Presiden OPEC Dr. Subroto sendiri menilai akan terjadi
kenaikan harga tertinggi 7%. Sedang perhitungan kenaikan harga
yang 10% seperti diputuskan di Kuta, Bali, didasarkan pada
perhitungan harga tertinggi US$ 41 per barrel. Menteri Minyak
Venezuela Dr. Humberto Calderon Berti yang dekat dengan wartawan
selama sidang, beranggapan para produsen di Afrika Utara tak
akan memasang harga setinggi itu. "Secara pribadi saya menaksir
mereka tidak akan melewati harga US$ 40 per barrel," katanya.
Reaksi di dunia Barat macam-macarn.

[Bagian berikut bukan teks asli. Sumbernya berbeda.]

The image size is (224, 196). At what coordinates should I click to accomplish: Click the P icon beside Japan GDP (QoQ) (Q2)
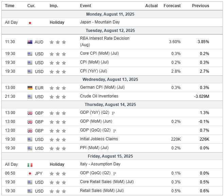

Juru bicara Deplu AS,
John Trattner, berpendapat itu "tidak adil dan mengecewakan".
Seorang bankir di Frankfurt, yang mengkaitkan kenaikan harga
minyak di Bali dengan posisi mata uang dollar yang mulai
lumayan, khawatir pengeluaran para pengusaha di negerinya
semakin besar saja. Lalu seorang bankir AS di Paris, berpendapat
akan ada akibat jelek, selama perang Iran-lrak belum selesai.
"Naiknya harga minyak akan diikuti dengan spekulasi main borong
oleh para pengusaha, yang dengan sendirinya makn mendorong
inflasi," kata bankir itu.
Tapi lembaga terkenal seperti Badan Energi Internasional
(IEA) yang bermarkas di Paris berpendapat "kenaikan harga minyak
di Bali masih dalam batas batas yang wajar." Sementara itu IEA
juga memperkirakan akan sulit untuk mencari pembeli yang serius.
"Persediaan minyak masih besar di dunia, dan para pembeli sudah
mengurangi jatahnya di pasaran," kata sumber IEA.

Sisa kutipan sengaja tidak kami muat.